On 28 February, 33 Turkish soldiers were killed after an air-strike manned by Russia and dozens Syrian more were injured. The Turkish army then retaliated with artillery fire on ‘all known’ Syrian government targets. These back and forth retaliatory attacks are not only raising the risk of conflict escalation but causing a devastating humanitarian crisis. Ankara’s first order of business should be to maintain a balance between its foreign and military policies and regaining Western support in Idlib.
However, with social services over-stretching and the fear of draining the country’s resources due to areas being densely populated by refugees – Erdogan made a decision, putting back the Syrian conflict and consequent refugee crisis back in the West’s agenda. Erdogan lifted the restrictions on the sea and land borders with Greece agreed in the March 2016 migration agreement. This decision prompted thousands of refugees to head to the border in hope of reaching Europe.

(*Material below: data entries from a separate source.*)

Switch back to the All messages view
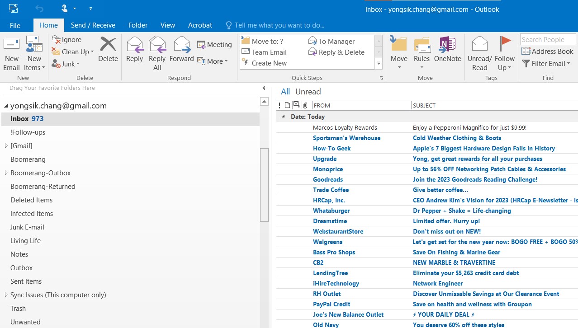This screenshot has height=328, width=578. 285,91
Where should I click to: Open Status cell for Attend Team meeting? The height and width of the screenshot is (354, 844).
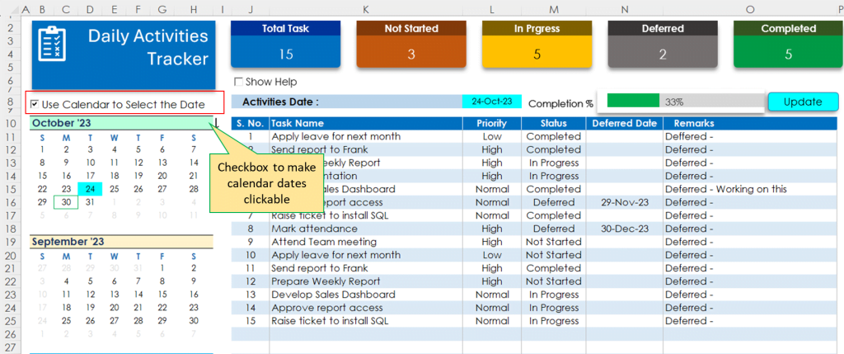pos(553,242)
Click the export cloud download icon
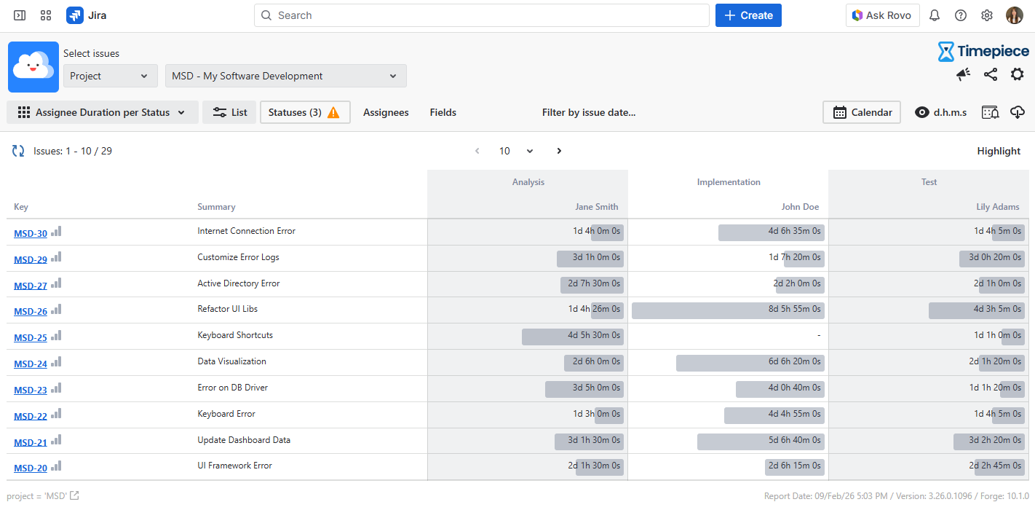1035x510 pixels. 1018,112
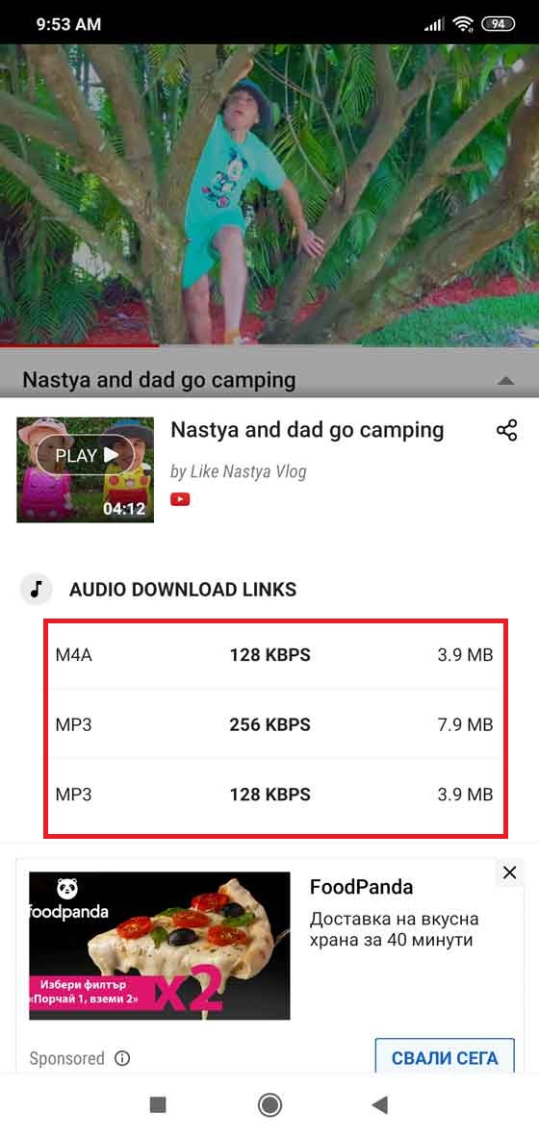Tap the music note audio icon

click(37, 589)
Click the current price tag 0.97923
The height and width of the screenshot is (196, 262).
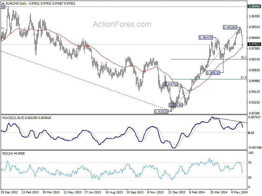coord(254,44)
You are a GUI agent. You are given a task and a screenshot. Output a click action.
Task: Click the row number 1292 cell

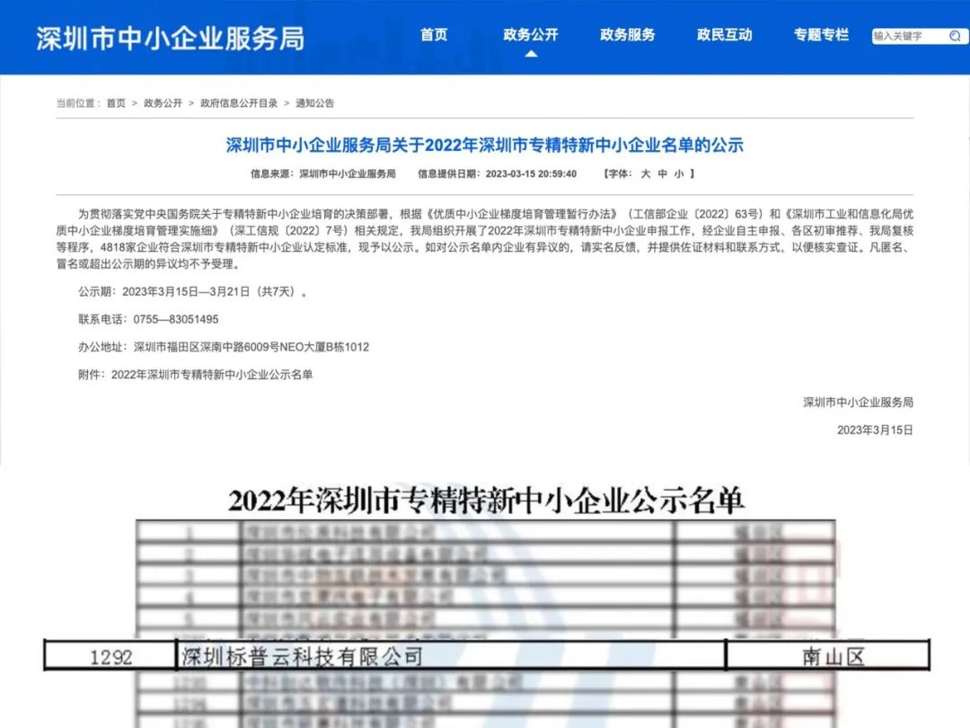coord(111,657)
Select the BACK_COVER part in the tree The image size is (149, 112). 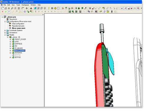(20, 51)
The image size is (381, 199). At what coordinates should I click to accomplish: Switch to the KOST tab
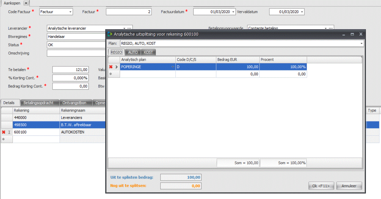pos(148,52)
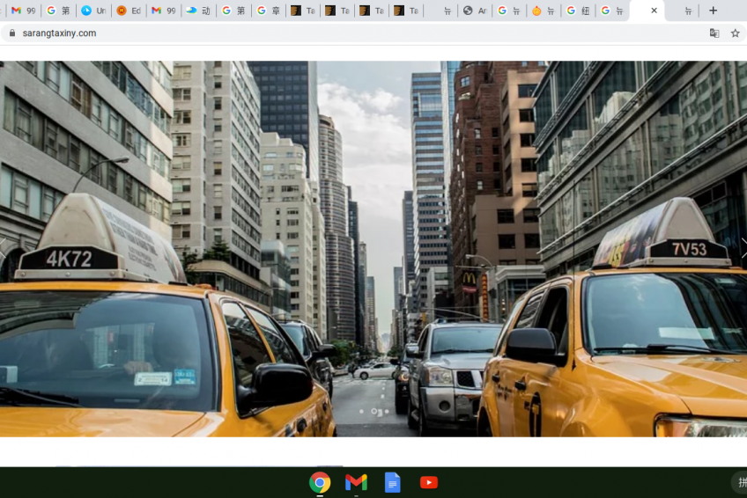The height and width of the screenshot is (498, 747).
Task: Go to previous slide using left arrow
Action: point(4,247)
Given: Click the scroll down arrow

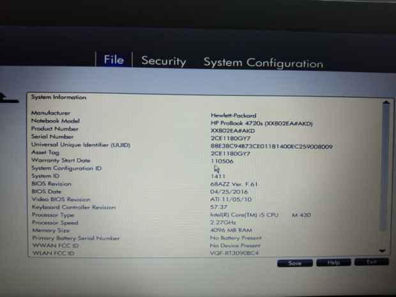Looking at the screenshot, I should tap(385, 251).
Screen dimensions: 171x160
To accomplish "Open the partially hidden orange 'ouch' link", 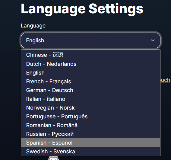I will [x=165, y=80].
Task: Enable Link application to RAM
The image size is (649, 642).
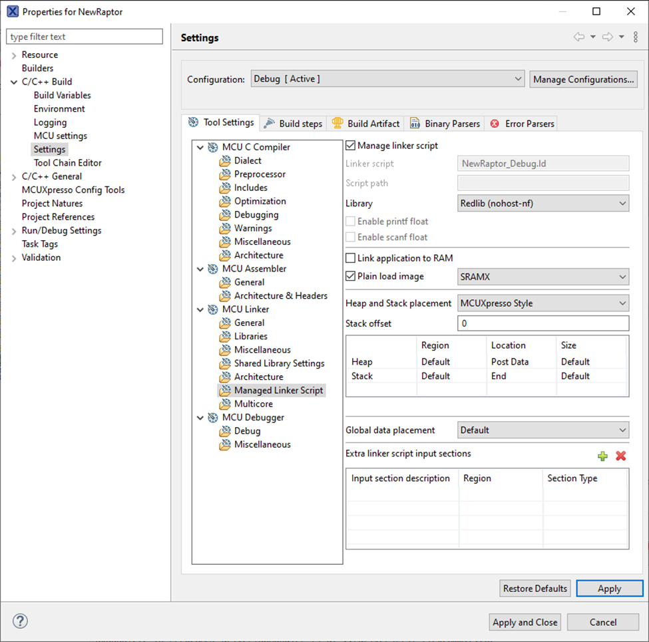Action: point(349,258)
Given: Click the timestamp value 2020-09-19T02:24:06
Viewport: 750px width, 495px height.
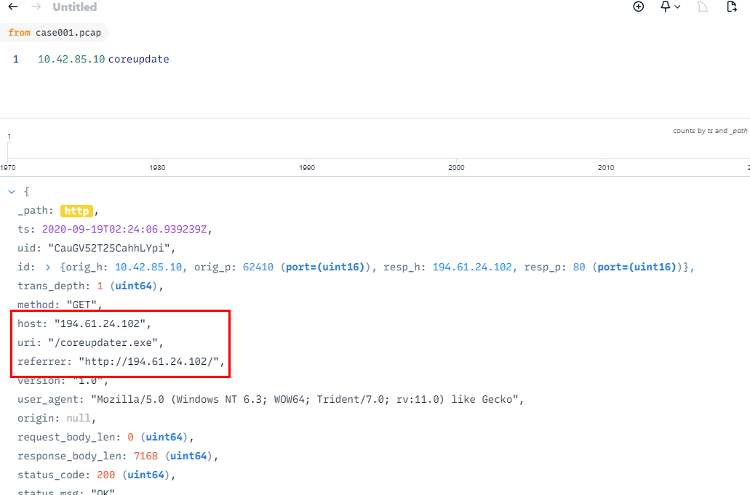Looking at the screenshot, I should [x=127, y=230].
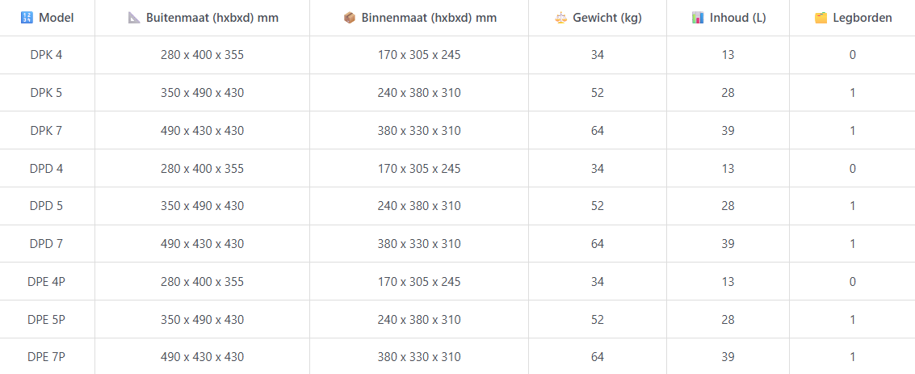Click DPK 5 outer dimension 350 x 490 x 430
Viewport: 915px width, 374px height.
[x=202, y=93]
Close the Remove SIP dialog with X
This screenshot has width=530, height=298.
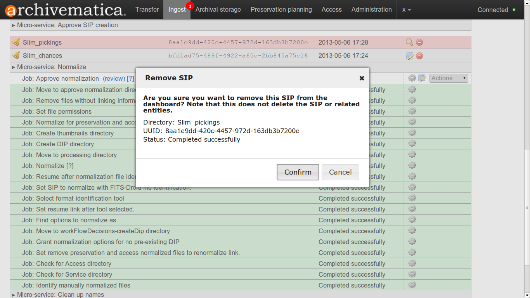tap(362, 78)
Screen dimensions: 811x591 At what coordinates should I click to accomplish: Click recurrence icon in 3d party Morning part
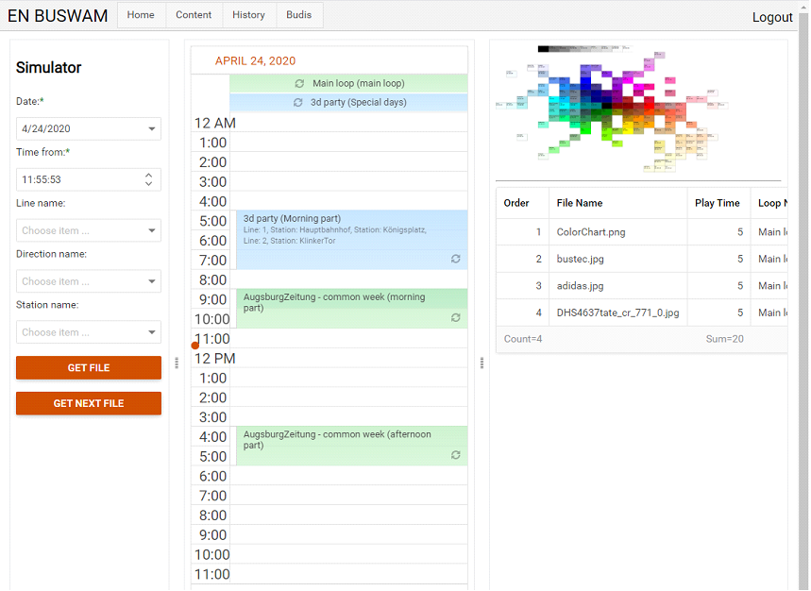point(456,259)
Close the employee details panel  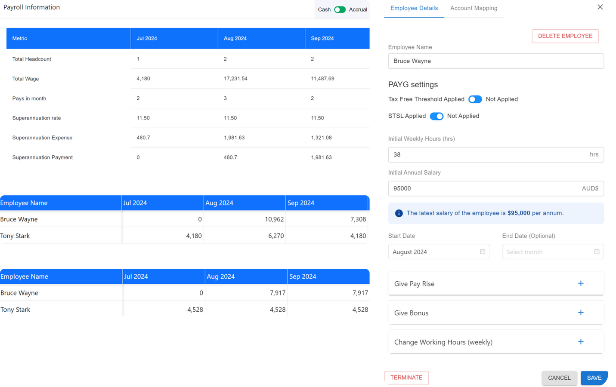[x=600, y=7]
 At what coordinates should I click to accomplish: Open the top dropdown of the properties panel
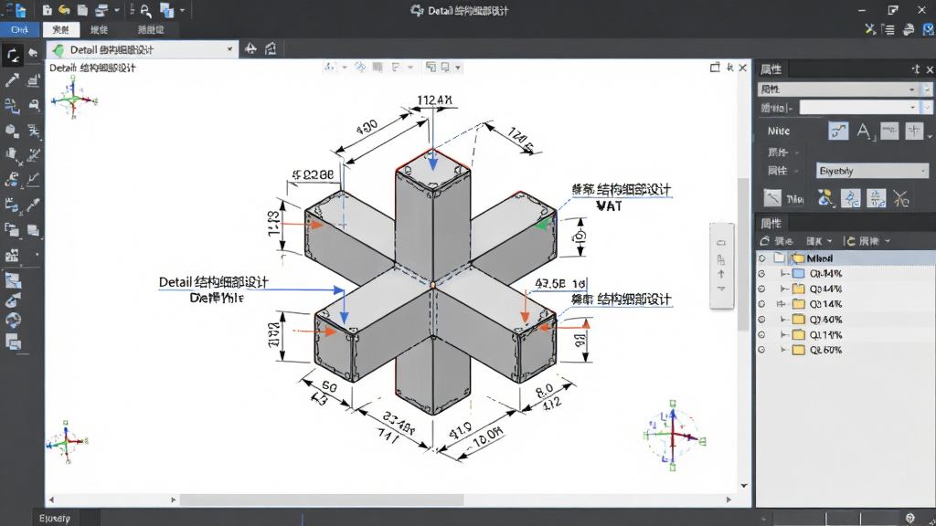click(x=838, y=89)
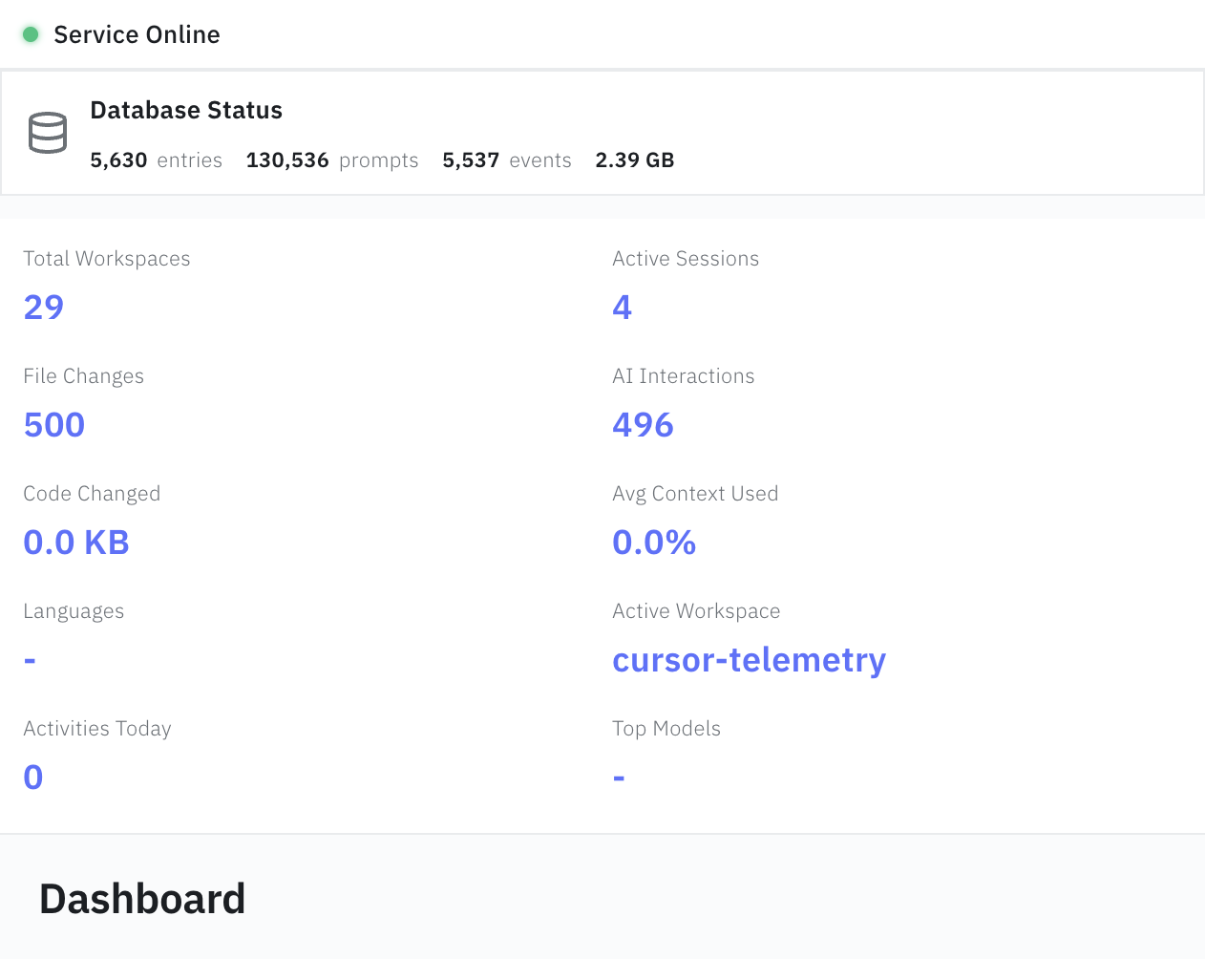
Task: Select the Total Workspaces value 29
Action: [x=43, y=307]
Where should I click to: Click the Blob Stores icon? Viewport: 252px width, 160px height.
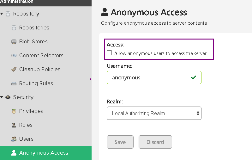coord(14,42)
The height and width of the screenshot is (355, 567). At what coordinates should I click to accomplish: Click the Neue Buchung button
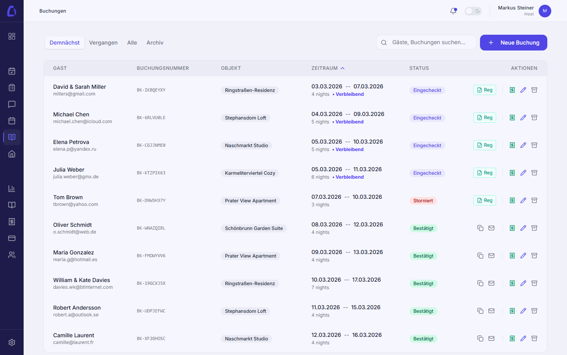pos(513,43)
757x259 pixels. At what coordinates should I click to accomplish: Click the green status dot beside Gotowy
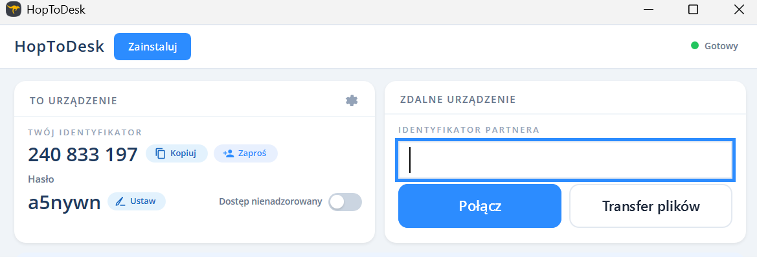point(695,46)
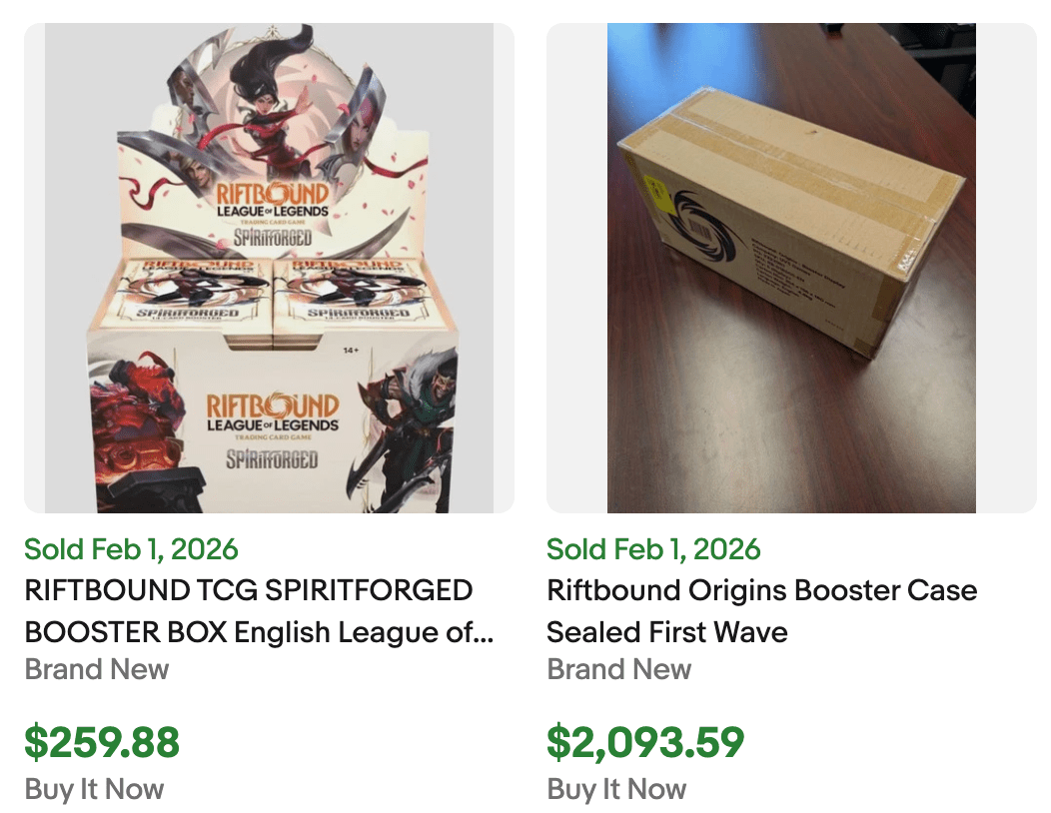Click Sold Feb 1, 2026 on the right listing
Image resolution: width=1051 pixels, height=813 pixels.
tap(653, 549)
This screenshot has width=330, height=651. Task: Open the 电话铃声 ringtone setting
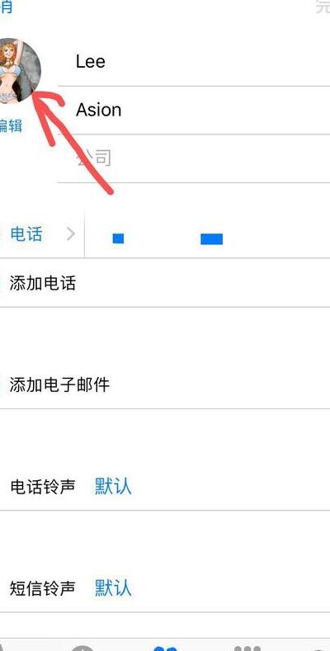(x=165, y=486)
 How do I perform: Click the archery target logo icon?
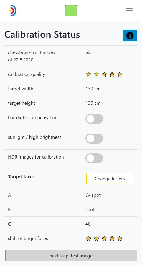(13, 11)
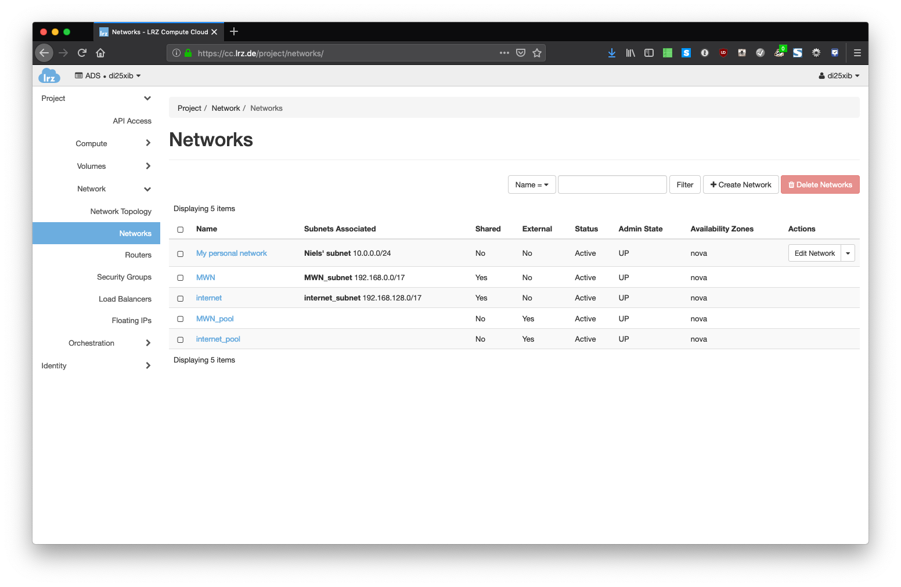Open Routers in the sidebar
This screenshot has height=587, width=901.
tap(138, 255)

Greek authorities greeted the new influx of refugees with inhumane practices such as using tear gas and water cannons in the attempt to push them back out of their border, seeing a child drowned off the island of Lesbos on 2 March. Greece has obstructed the entry of 42,000 refugees and rejected all allegations of mistreatment, creating tensions between Athens and Ankara. Ankara’s unexpected decision came with the wish of putting pressure on European countries to support its presence in Idlib and secure the funding for the refugee crisis in Turkey, as promised under the March 2016 agreement.
The agreement included a provision on EU-Turkey cooperation scheme to improve humanitarian conditions in Turkey and Syria. But promises have been broken on both sides. The escalation of the conflict in Idlib triggers the urgency of maintaining these promises to preserve cooperation on migration. Therefore, the EU and Turkey should renew their diplomatic engagement by revisiting the March 2016 migration agreement, while Turkey halts its reckless retaliatory operation in Syria.